Climbing Mt. Shasta

by Shasta Cascade on January 1, 2009

Alpenglow on Mt. Shasta

Alpenglow on Mt. Shasta

Mt. Shasta stands at 14,179 foot elevation and is the fifth-highest peak in California.

Mt. Shasta is actually two separate peaks: in the picture, the peak on the left side of the mountain is Shastina, and highest peak is Mt. Shasta.

Climbing Mt. Shasta is a serious undertaking, and not to be taken lightly. An estimated 15,000 people attempt the climb each year, and only a small percentage are successful. The climb involves a vertical climb of 6-7,000 ft, and most people take a couple days to do the climb.

Most people climb the mountain between December and June because snow on the ground helps prevents rocks from falling, which is a huge hazard (It’s very troubling to watch bowling-ball size rocks bounce past you at 50+ mph).

You’ll need an ice axe, crampons, & helmet in addition to a full compliment of high altitude camping gear. You’ll also need a permit from the Forest Service.

There are a number of outfitters in town that will sell and/or rent equipment to you.

For learning more about climbing Mt. Shasta, I’d recommend Steve Lewis’ book Climbing Mt. Shasta. I have a copy of his book, and I’d recommend it to anyone considering the climb.

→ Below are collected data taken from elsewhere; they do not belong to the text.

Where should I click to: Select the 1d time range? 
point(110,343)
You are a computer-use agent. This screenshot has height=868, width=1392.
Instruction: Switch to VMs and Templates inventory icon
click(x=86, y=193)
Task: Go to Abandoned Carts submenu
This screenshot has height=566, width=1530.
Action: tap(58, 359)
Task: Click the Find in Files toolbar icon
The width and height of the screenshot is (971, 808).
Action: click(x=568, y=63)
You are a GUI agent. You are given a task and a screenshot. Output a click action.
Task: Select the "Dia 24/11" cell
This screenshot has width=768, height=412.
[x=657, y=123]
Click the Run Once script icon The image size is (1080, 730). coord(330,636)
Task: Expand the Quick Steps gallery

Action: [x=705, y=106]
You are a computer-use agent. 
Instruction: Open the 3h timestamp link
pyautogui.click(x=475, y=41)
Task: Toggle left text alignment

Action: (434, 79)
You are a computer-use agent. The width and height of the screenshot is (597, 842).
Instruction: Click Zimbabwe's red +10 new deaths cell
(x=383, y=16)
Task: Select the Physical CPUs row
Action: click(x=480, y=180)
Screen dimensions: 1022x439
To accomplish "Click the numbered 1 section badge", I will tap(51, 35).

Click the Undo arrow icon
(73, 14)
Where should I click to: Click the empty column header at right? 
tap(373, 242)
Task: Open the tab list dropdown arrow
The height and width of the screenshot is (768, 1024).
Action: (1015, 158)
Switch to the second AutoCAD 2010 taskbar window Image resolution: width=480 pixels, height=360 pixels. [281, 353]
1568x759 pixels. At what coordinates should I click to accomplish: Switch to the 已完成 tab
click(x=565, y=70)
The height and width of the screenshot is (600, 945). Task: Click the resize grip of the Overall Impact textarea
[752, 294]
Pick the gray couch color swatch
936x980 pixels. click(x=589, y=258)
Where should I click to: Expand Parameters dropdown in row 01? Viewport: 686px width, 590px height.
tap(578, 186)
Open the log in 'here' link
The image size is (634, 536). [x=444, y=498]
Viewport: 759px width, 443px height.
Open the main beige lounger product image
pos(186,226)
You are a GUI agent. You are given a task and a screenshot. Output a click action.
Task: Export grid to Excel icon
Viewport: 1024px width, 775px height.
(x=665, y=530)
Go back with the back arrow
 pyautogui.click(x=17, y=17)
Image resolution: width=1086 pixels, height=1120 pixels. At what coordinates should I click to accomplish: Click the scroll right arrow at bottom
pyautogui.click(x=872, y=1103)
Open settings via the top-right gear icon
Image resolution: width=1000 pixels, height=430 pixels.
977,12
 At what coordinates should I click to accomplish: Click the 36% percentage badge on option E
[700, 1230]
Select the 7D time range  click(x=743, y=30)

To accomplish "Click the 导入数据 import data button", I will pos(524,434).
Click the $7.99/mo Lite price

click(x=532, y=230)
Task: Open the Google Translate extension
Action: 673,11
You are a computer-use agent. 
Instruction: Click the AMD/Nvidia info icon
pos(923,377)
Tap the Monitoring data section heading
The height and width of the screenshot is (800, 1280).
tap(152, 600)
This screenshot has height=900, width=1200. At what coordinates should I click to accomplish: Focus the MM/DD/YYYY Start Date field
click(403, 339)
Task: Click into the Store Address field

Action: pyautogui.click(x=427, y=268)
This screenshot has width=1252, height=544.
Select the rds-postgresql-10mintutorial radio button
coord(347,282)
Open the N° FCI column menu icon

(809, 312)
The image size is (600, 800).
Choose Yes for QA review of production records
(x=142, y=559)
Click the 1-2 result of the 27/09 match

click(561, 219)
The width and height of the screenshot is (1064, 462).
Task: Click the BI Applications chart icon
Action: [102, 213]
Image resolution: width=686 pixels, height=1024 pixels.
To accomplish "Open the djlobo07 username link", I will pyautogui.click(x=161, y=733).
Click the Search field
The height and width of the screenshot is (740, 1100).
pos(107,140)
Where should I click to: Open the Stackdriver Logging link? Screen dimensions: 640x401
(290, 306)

There’s also a great website about climbing Mt. Shasta at:
http://www.climbingmtshasta.org/

The Forest Service has a great document called “So you want to climb Mt. Shasta” located at:
http://www.fs.fed.us/r5/shastatrinity/documents/st-main/maps/rogs/mt-shasta/climb.pdf

Avalaches are a huge hazard in the spring, and more so after fresh snow falls on snow that has been previously melted and re-frozen.